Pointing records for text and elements
----------------------------------------

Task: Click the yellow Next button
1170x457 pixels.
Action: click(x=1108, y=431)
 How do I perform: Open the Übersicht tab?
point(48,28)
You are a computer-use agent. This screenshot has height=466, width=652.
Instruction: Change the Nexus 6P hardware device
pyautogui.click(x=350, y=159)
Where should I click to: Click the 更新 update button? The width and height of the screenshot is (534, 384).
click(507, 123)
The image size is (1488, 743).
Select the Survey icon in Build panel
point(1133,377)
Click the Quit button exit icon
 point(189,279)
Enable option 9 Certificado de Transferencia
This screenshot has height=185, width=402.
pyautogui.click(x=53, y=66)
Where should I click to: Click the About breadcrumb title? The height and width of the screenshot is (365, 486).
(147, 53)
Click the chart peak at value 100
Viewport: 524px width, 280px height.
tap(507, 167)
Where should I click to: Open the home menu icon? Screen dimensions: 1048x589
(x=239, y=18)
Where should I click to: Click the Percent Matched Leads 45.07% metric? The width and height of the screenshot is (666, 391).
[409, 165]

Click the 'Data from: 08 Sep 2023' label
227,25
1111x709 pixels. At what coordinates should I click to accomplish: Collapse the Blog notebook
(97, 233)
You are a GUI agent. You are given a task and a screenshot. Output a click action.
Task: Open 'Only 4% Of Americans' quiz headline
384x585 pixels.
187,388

----------------------------------------

> [Exercise brief]:
Reproduce all of the records above line for line, changing nothing.

> [Result below]:
Task: Click the yellow Next button
1170x457 pixels.
Action: click(x=1108, y=431)
 How do I perform: Open the Übersicht tab?
point(48,28)
You are a computer-use agent. This screenshot has height=466, width=652.
Instruction: Change the Nexus 6P hardware device
pyautogui.click(x=350, y=159)
Where should I click to: Click the 更新 update button? The width and height of the screenshot is (534, 384).
click(507, 123)
The image size is (1488, 743).
Select the Survey icon in Build panel
point(1133,377)
Click the Quit button exit icon
 point(189,279)
Enable option 9 Certificado de Transferencia
This screenshot has height=185, width=402.
pyautogui.click(x=53, y=66)
Where should I click to: Click the About breadcrumb title? The height and width of the screenshot is (365, 486).
(147, 53)
Click the chart peak at value 100
Viewport: 524px width, 280px height.
tap(507, 167)
Where should I click to: Open the home menu icon? Screen dimensions: 1048x589
(x=239, y=18)
Where should I click to: Click the Percent Matched Leads 45.07% metric? The width and height of the screenshot is (666, 391).
[409, 165]

Click the 'Data from: 08 Sep 2023' label
227,25
1111x709 pixels. At what coordinates should I click to accomplish: Collapse the Blog notebook
(97, 233)
You are a GUI agent. You are given a task and a screenshot. Output a click action.
Task: Open 'Only 4% Of Americans' quiz headline
384x585 pixels.
187,388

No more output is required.